The crisis forced the resignation of then transport minister Stewart Stevenson and ignited a determination by the Scottish Government that they would not be out-manoeuvred by extreme weather conditions again.
And since that day there is no escaping weather warnings which are churned out at the very whisper of a wet weekend.
Take for example the Scottish Government’s website. A quick check shows that the year before the Arctic Blast crisis of 2010, there were just 43 news releases about Scotland’s weather.
Then came the snowy year and an impressive 129 weather-related articles were issued.
Last year, when nothing much happened at all except some flooding and a record-breaking amount of rain, there were 87 different sets of facts and figures and warnings on the subject.
This year, 31 articles have been published on the Scottish Government website under “weather”, and it’s not even officially winter yet.
Of course there is a responsibility to make sure there is enough advice and information available about what lies ahead, but a balance needs to be struck or else there is a danger of weather-fatigue setting in.

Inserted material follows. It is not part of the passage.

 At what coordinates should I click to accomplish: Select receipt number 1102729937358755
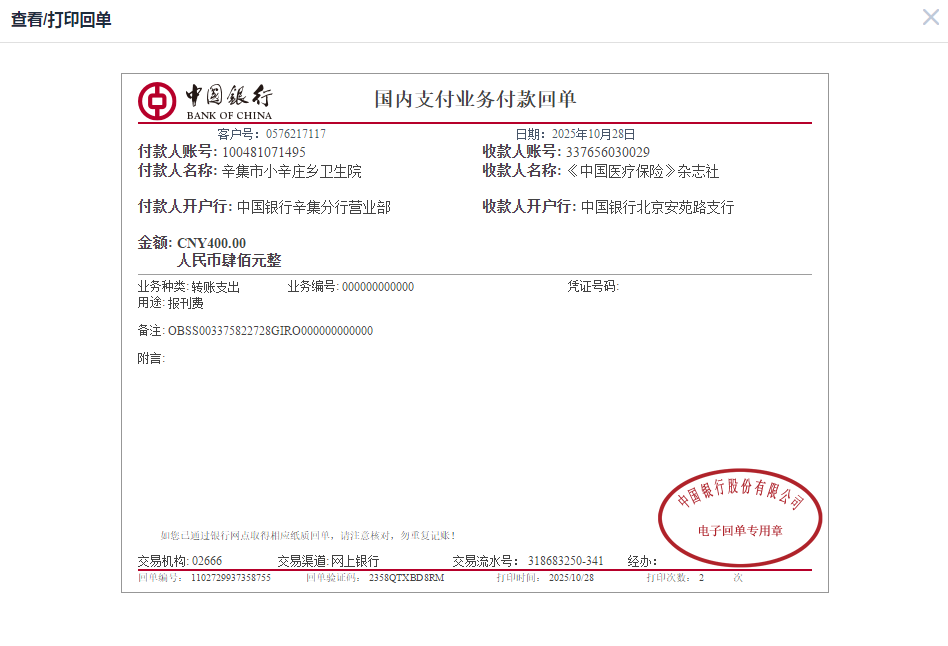point(231,578)
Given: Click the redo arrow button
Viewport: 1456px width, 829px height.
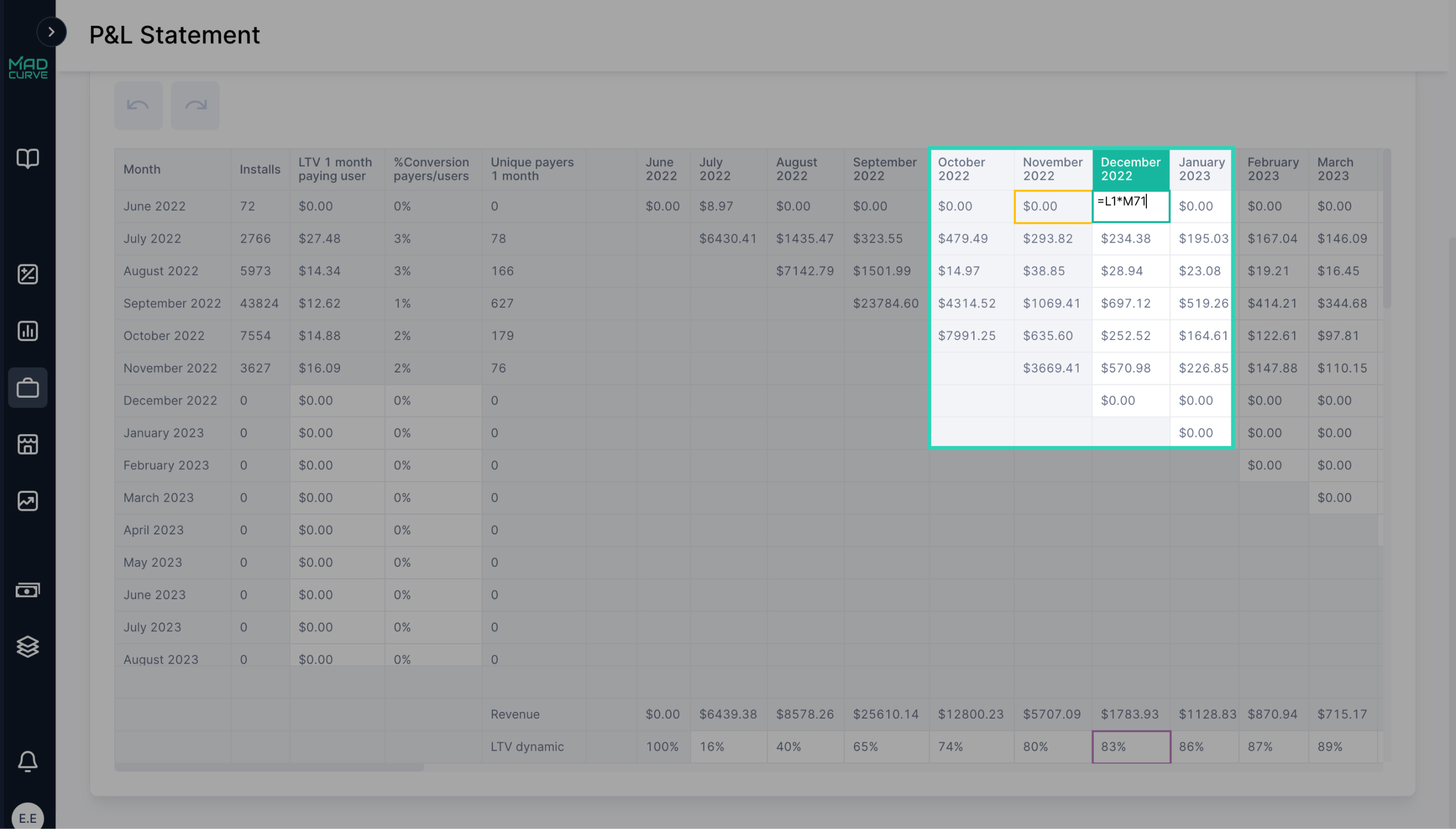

In recognition of this were Assistant Chief Constable Allan Moffat’s recent comments when he said it was important that the authorities didn’t “cry wolf” when issuing travel advice if it happened to snow this year.
However, for retailers, the fear-factor of a ferocious forecast has become a very powerful marketing tool.
The threat of extreme weather has turned into a big buck business.
Last year retailers Halfords announced a five-fold increase in demand for snow shovels.
Motorists were also buying up larger-than-ever amounts of snow chains, salt, de-icer and anti-freeze.
Winter tyre companies are also doing rather well out of this, with Dundee-based Michelin reporting sales of 500,000 cold weather tyres in 2011 – a 50 per cent increase on the previous year.
However before we get sucked into spending silly money on snow-beating merchandise, what we have to remember is that the freeze of 2010 was a most unusual phenomenon.
In fact, according to Met Office figures, it was the coldest winter in Scotland in almost 100 years. Compare that to last year, which was one of the mildest on record.
So what actually are the chances of another record-breaking cold winter?
Last week the Met Office said it was too early to say what the weather will hold over the “five to six month” winter period.
Phil Evans, director of government services at the Met Office, added: “There isn’t a basis to say it’s likely to be more or less snowy or more or less wet than previously.”
So that’s that.
No-one really knows what lies that far ahead. Not even, it appears, the weather men.
Myself, I can’t help hoping for a small snowy drama .
Nothing as extreme as the M8 grinding to a halt but enough of the white stuff to make it worth while unwrapping the sledges and ripping the price tag of the snow shovel and to finally put the wretched car through its paces.